Kolaflavanone

Identifiers
- IUPAC name (2R,3R)-8-[(2S,3R)-5,7-dihydroxy-2-(4-hydroxyphenyl)-4-oxo-2,3-dihydrochromen-3-yl]-3,5,7-trihydroxy-2-(3-hydroxy-4-methoxyphenyl)-2,3-dihydrochromen-4-one;
- CAS Number: 68705-66-8 97560-11-7;
- PubChem CID: 155169;
- ChemSpider: 136697;
- UNII: VY4E467596;
- KEGG: C09761;
- ChEBI: CHEBI:28521;
- ChEMBL: ChEMBL4794351;
- CompTox Dashboard (EPA): DTXSID80243039 ;

Chemical and physical data
- Formula: C_{31}H_{24}O_{12}
- Molar mass: 588.521 g·mol^{−1}
- 3D model (JSmol): Interactive image;
- SMILES COC1=C(C=C(C=C1)[C@@H]2[C@H](C(=O)C3=C(C=C(C(=C3O2)[C@@H]4[C@H](OC5=CC(=CC(=C5C4=O)O)O)C6=CC=C(C=C6)O)O)O)O)O COC1=C(C=C(C=C1)[C@@H]2[C@H](C(=O)C3=C(C=C(C(=C3O2)[C@@H]4[C@H](OC5=CC(=CC(=C5C4=O)O)O)C6=CC=C(C=C6)O)O)O)O)O;
- InChI InChI=1S/C31H24O12/c1-41-20-7-4-13(8-16(20)34)30-28(40)27(39)24-19(37)11-18(36)23(31(24)43-30)25-26(38)22-17(35)9-15(33)10-21(22)42-29(25)12-2-5-14(32)6-3-12/h2-11,25,28-30,32-37,40H,1H3/t25-,28-,29+,30+/m0/s1; Key:GJWXCPDVDRIBKP-CNTBMXMRSA-N;

= Kolaflavanone =

Kola nut flavanone

Kolaflavanone is a biflavonoid isolated from the nuts of Garcinia kola. It has been reported to exhibit antioxidant, neuroprotective, antidiabetic, and reproductive protective effects in experimental models.

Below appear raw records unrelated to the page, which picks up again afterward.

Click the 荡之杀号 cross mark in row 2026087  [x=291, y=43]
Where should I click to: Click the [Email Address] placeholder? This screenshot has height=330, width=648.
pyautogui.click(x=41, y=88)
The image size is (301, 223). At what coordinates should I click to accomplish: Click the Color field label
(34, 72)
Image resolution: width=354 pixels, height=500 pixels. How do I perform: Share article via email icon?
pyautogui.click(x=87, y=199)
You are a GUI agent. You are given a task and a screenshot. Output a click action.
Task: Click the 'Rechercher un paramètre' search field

It shows antioxidant activity, including protection against gamma-radiation in animal models. Studies in Drosophila melanogaster suggest potential anti-Parkinson effects as well as increased longevity.

Kolaflavanone (as part of the biflavonoid fraction kolaviron) has also been investigated for protective effects against reproductive toxicity. Findings from animal studies suggest amelioration of chemically or radiation-induced reproductive damage, although vitamin E has shown similar protective effects. In vitro studies indicate that kolaflavanone may protect neuronal cell lines from toxic insults induced by the herbicide atrazine, a known endocrine-disrupting chemical. Kolaflavanone has further been reported to exert antidiabetic effects in experimental models.

Extraction methods for biflavonoids from Garcinia kola nuts, including kolaflavanone, have been described in patent literature.